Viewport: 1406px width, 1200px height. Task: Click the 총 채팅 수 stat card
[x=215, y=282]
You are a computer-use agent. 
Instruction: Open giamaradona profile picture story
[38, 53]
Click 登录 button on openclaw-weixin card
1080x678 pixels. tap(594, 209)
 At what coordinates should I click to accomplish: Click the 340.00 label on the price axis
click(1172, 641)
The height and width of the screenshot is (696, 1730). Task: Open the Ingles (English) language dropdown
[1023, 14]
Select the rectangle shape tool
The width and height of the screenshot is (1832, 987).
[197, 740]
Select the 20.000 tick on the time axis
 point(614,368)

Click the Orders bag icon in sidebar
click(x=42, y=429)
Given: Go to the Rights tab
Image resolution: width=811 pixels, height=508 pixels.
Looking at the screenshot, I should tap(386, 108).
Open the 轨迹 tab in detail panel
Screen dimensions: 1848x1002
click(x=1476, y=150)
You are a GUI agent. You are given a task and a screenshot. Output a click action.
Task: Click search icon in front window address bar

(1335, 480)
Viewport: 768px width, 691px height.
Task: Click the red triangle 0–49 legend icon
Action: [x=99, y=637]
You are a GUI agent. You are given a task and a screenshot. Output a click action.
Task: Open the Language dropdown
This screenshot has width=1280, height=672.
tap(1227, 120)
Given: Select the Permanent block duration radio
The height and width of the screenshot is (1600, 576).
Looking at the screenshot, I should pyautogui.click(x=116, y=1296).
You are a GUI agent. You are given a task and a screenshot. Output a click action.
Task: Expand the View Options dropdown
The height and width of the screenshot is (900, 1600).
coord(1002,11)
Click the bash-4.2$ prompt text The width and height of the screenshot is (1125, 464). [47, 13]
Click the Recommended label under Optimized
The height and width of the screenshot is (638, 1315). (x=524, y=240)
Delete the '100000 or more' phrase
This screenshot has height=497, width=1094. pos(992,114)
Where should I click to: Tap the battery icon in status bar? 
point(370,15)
•••
**What the task asks**:
In the material above, find the line with "Given: Select the"; then copy it and every line after it, exactly, through the end.

**Response to the task**:
Given: Select the Permanent block duration radio
The height and width of the screenshot is (1600, 576).
Looking at the screenshot, I should pyautogui.click(x=116, y=1296).
You are a GUI agent. You are given a task and a screenshot. Output a click action.
Task: Expand the View Options dropdown
The height and width of the screenshot is (900, 1600).
coord(1002,11)
Click the bash-4.2$ prompt text The width and height of the screenshot is (1125, 464). [47, 13]
Click the Recommended label under Optimized
The height and width of the screenshot is (638, 1315). (x=524, y=240)
Delete the '100000 or more' phrase
This screenshot has height=497, width=1094. pos(992,114)
Where should I click to: Tap the battery icon in status bar? 
point(370,15)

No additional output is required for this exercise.